Copy every line from the records below that holds the word "Click".
Segment Start: Data extracts
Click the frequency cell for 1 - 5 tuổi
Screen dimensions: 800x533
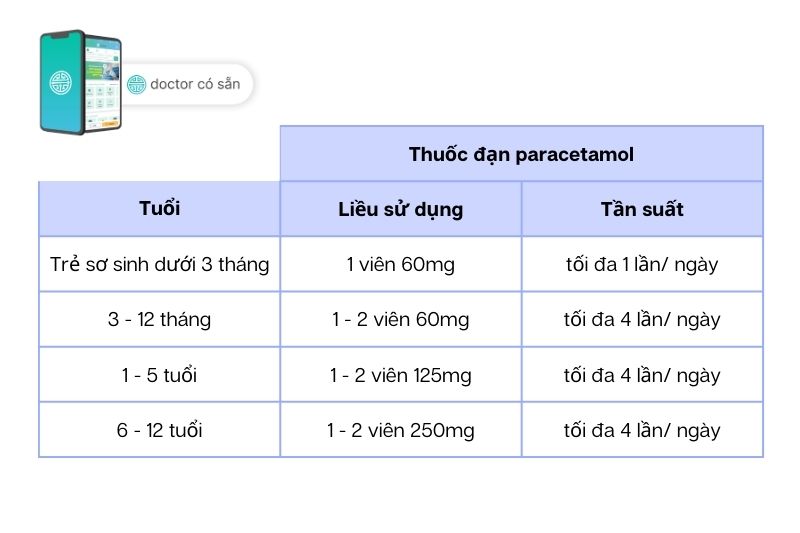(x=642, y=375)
Segment End: Data extracts
Segment Start: Data extracts
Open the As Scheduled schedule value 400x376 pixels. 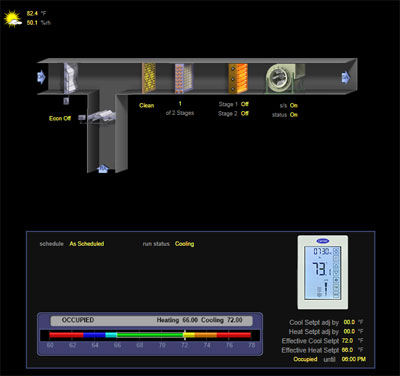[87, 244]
Segment End: Data extracts
Segment Start: Data extracts
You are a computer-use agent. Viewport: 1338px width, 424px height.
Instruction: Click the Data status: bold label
Segment End: Data extracts
=== The answer ===
Click the frequency cell for 1 - 5 tuổi
Instruction: Click the Data status: bold label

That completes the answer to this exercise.